Aliénation
Dès sa venue au monde, le sujet est pris dans un entrelacs de mots qui l’entourent. Ces mots sont des “signifiants”, dont le sens ne sera perçu qu’après-coup chez le petit enfant. L’enfant entend son nom et son prénom, ceux de ses proches, les mots d’amour qui le définissent, les histoires qu’on lui raconte, les mots pour décrire ses frères, son père, sa mère, la société, le monde, le sens de la vie. Des mots pour, enfin, lui dire comment se comporter. Ces mots reçus – ces signifiants – s’associent à des émotions, des images, des représentations. Les sonorités des signifiants valent parfois pour elles-mêmes, sans que le sujet ne saisisse bien de quoi il s’agit. Ce système complexe de signifiants et d’associations produit un certain rapport au monde. En fonction de ce qui aura été dit, je ne verrai pas le monde de la même manière.

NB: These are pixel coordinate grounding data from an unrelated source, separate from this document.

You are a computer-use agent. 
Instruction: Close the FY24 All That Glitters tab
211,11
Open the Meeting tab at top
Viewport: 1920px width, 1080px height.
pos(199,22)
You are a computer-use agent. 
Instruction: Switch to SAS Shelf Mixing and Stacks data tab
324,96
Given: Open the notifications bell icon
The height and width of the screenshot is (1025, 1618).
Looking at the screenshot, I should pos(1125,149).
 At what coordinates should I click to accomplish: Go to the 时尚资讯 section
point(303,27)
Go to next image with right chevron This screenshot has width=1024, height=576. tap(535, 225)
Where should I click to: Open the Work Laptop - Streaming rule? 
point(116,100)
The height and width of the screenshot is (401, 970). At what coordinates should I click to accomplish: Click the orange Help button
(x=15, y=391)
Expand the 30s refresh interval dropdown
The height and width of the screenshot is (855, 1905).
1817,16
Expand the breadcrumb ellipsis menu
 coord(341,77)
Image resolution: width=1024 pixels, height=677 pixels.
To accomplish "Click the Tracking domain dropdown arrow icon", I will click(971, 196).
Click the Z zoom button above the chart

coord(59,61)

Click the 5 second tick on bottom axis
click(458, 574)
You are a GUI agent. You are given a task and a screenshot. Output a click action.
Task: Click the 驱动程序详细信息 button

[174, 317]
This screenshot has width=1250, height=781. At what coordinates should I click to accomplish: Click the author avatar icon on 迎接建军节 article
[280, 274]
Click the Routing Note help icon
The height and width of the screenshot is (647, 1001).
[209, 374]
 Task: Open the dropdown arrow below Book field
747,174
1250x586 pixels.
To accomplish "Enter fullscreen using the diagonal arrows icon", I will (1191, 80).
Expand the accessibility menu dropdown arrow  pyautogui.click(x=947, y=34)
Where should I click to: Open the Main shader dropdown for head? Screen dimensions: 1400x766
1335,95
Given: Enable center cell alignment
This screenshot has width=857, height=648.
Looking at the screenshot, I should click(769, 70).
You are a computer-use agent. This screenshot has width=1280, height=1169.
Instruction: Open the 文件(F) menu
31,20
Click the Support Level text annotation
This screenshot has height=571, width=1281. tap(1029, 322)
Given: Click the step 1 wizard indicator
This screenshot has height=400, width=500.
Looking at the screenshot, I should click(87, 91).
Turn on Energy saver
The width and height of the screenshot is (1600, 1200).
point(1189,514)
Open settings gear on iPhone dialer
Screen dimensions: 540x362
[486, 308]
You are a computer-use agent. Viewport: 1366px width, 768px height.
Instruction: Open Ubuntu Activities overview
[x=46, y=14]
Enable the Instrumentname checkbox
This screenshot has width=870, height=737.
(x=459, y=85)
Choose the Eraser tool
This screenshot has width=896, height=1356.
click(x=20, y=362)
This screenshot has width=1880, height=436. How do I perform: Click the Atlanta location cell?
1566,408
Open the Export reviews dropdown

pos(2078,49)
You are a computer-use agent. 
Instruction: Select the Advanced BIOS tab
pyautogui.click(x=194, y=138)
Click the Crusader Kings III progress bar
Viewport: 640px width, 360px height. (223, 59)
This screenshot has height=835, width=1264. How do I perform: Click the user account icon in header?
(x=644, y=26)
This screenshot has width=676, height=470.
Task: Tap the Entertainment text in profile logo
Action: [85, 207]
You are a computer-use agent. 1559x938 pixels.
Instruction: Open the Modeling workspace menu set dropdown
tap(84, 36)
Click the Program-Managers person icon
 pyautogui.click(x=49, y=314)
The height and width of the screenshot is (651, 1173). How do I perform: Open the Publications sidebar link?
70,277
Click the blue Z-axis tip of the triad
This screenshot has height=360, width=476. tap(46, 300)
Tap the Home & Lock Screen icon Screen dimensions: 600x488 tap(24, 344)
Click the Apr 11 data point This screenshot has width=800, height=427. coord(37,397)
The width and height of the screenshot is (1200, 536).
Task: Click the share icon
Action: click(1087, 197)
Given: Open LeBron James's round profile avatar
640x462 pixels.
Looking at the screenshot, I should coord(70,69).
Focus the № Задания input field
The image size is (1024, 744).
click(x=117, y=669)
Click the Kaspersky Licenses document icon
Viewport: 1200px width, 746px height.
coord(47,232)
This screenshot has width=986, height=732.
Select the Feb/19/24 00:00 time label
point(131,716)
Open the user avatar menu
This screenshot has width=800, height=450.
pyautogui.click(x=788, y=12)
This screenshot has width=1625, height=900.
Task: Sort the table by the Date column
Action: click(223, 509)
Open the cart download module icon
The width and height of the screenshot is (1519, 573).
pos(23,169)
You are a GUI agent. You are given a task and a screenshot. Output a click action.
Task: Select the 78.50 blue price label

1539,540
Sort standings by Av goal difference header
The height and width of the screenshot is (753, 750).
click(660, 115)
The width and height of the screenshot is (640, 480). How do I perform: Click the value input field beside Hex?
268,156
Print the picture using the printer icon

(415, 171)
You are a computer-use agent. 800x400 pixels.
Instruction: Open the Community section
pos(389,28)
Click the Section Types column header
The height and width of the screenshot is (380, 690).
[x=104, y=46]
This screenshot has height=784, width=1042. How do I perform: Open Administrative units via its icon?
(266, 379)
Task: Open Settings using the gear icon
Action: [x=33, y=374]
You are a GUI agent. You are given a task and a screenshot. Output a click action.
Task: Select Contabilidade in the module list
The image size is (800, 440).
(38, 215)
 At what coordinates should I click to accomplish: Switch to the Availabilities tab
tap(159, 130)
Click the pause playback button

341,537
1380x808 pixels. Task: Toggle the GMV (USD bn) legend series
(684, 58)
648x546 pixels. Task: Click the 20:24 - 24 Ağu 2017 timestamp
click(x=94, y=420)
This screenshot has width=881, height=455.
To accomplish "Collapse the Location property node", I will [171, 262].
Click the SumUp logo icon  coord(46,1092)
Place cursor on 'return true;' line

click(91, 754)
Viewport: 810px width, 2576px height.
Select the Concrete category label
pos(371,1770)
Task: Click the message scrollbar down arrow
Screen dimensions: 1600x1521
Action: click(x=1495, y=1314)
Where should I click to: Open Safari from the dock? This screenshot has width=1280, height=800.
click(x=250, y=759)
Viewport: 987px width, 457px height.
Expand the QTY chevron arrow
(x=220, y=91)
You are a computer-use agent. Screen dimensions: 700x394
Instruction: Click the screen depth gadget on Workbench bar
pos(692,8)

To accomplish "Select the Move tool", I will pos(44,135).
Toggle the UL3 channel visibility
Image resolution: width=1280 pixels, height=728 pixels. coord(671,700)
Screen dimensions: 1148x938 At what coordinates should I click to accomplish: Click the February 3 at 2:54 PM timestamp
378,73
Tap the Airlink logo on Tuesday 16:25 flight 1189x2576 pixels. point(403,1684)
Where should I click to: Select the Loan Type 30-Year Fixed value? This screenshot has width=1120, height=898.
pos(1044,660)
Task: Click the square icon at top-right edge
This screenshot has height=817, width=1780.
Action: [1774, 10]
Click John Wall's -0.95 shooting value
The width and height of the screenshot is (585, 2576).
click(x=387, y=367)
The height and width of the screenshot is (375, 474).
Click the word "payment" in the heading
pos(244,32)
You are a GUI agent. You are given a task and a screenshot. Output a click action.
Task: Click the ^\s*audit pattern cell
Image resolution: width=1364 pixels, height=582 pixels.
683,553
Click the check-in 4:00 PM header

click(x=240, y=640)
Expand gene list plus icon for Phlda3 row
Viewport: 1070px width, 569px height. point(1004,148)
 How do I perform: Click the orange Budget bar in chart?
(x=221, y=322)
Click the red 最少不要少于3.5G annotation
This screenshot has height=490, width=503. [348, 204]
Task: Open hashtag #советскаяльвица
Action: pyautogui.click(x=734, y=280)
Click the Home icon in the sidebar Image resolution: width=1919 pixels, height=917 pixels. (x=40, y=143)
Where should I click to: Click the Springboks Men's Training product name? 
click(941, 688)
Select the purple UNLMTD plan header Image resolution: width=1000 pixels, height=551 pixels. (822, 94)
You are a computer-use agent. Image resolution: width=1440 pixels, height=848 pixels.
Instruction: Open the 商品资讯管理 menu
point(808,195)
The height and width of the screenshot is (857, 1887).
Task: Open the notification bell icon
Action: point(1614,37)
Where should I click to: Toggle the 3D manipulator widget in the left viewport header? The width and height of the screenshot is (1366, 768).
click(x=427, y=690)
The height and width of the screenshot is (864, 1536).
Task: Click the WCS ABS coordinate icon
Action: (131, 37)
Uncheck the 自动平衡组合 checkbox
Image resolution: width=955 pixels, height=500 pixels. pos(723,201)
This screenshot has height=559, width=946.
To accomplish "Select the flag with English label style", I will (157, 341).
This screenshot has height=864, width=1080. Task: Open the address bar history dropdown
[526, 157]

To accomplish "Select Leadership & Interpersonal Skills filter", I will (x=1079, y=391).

Le sujet est ainsi parlé avant même de parler. Il est représenté par un ensemble signifiant. À cet état de fait correspond une coupure, une perte, un manque-à-être fondamental. Car il y a toujours un écart entre ce qui est dit de moi et ce que je suis, entre ce que l’on attend de moi et ce que je suis, entre ce que je dis de moi et ce que je suis. Il y a surtout un écart entre la représentation que j’ai de ce que je suis et ce que je suis. Rien, aucune formule n’est jamais suffisante pour me saisir dans mon entièreté. Cette entièreté de mon être m’est d’ailleurs inaccessible.
Cette condition du sujet, qui ne peut pas ne pas se plier à la vie langagière et à l’Autre (sa loi, son désir, son fonctionnement), dont il participera le plus souvent volontairement, est notée $ par Lacan. Pourquoi $? C’est le S barré, autrement dit le sujet, frappé par une barre de discours qui vient le diviser, par le discours de l’Autre qui l’aliène.
Tantôt le sujet a-t-il le sentiment d’être en phase avec lui-même et de dominer la situation, tantôt se sent-il déphasé, ne comprend pas ce qui lui arrive et est dépassé par le monde. La psychanalyse ne considère pas la division du sujet comme une déficience ou une faiblesse à surmonter, mais au contraire, comme le propre de la condition humaine qu’il convient d’assumer pour mieux vivre.